Huawei Denies Pangu Model Copied Alibaba’s Qwen

Huawei
  • Huawei’s Noah Ark Lab refutes claims its Pangu Pro Moe model was “upcycled” from Alibaba’s Qwen 2.5 14B, insisting on independent development.

Allegations Trigger Industry Debate

Late last week, an entity named HonestAGI published a GitHub paper alleging that Huawei’s Pangu Pro Moe large language model bore “extraordinary correlation” with Alibaba’s Qwen 2.5-14B. The report asserted that statistical “fingerprints” across attention matrices pointed to an “upcycling” of Qwen rather than training from scratch. Authors further claimed potential copyright infringement, fabrication in technical documentation, and exaggerated assertions of Huawei’s training investments. Reactions rippled through AI circles and Chinese tech media, sparking fresh scrutiny of model provenance in the race for generative AI supremacy.

Noah Ark Lab’s Firm Rebuttal

Noah Ark Lab, Huawei’s flagship AI research division, issued a swift statement denying any derivative work. Team representatives emphasized key architectural innovations and unique technical features developed in-house on Huawei’s proprietary Ascend chips. Adherence to open-source licensing was also stressed, with the lab confirming that any third-party code used complied fully with license requirements. The statement did not specify which open-source frameworks served as references, but insisted that Pangu Pro Moe was “independently developed and trained.”

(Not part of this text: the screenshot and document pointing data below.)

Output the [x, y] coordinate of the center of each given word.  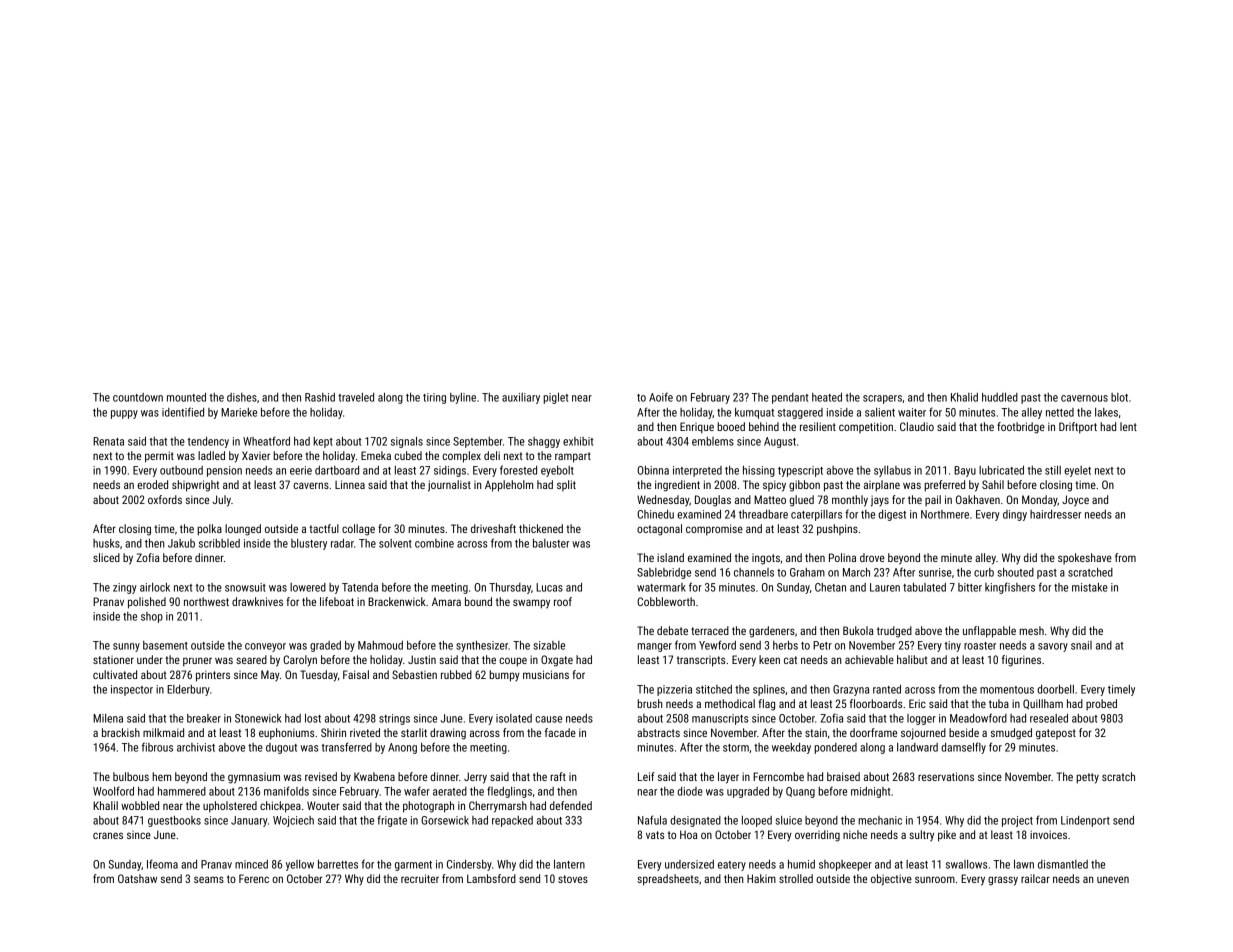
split [566, 485]
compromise [714, 530]
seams [209, 879]
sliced [106, 557]
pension [224, 471]
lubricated [1001, 470]
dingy [1015, 515]
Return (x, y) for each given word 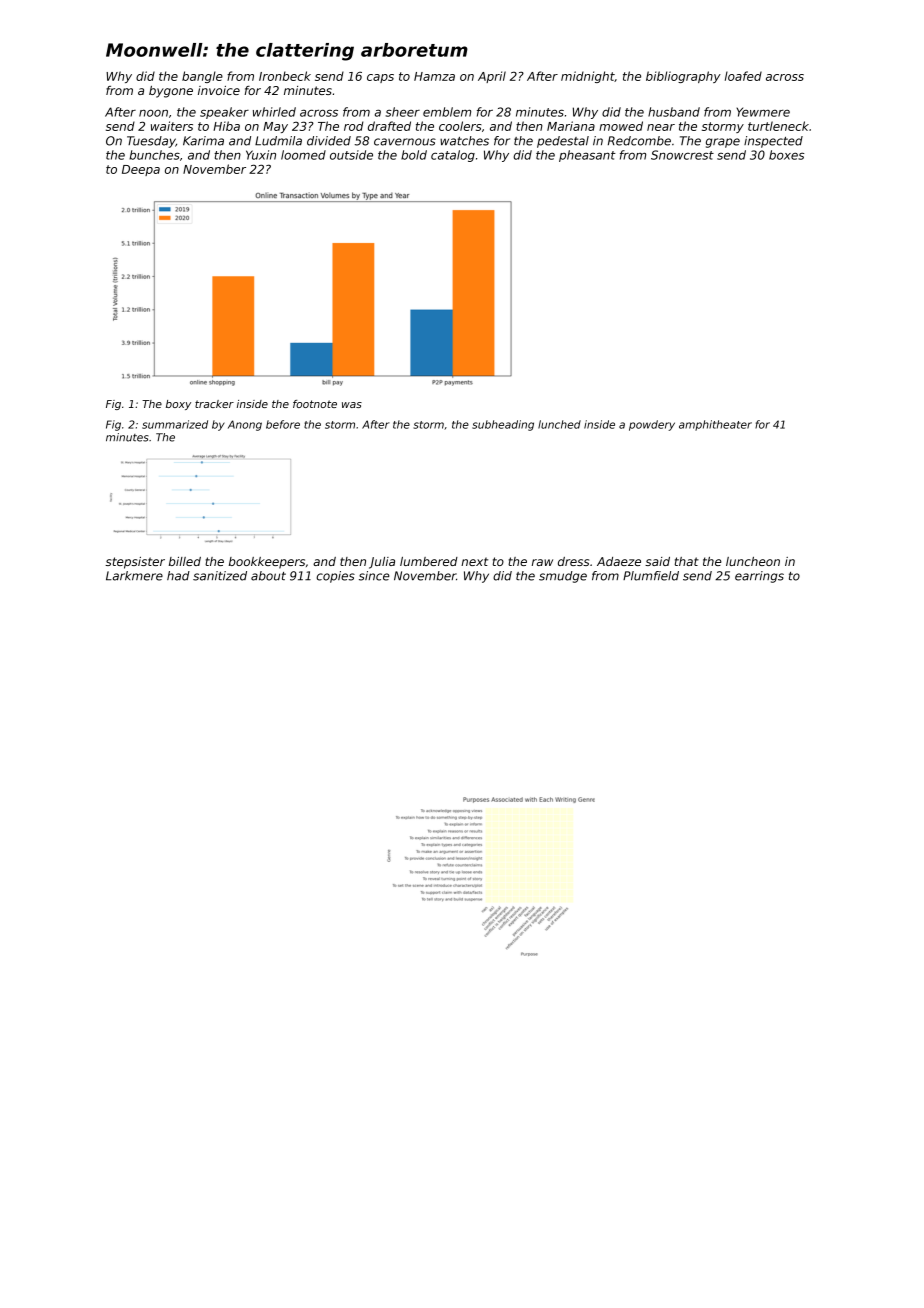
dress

Stakes in China’s AI Ecosystem

Competition between China’s AI heavyweights has intensified since DeepSeek’s R1 open-source debut early this year. Alibaba’s Qwen series, designed for consumer and chatbot applications, contrasts with Pangu’s focus on enterprise, government, finance, and manufacturing use cases. As U.S. export controls limit access to Nvidia GPUs, domestic chipsets like Huawei’s Ascend become vital. Industry observers warn that disputes over model origins could accelerate calls for standardized provenance verification tools, ensuring fair competition and legal compliance across global AI development.

Interesting Insight

Model fingerprinting, the technique cited by HonestAGI, analyzes the standard deviation patterns in a model’s attention parameter matrices (Q, K, V, O). This statistical “signature” is believed to persist even after continued training, making it possible to trace a model’s lineage despite efforts to mask its origins. Independent researchers deployed similar methods in 2023 to flag suspected reuse of Meta’s LLaMA code in various open-source forks. As Chinese tech giants accelerate open-source releases to sidestep hardware sanctions, robust provenance tracking will become a critical safeguard against inadvertent code reuse and potential IP disputes.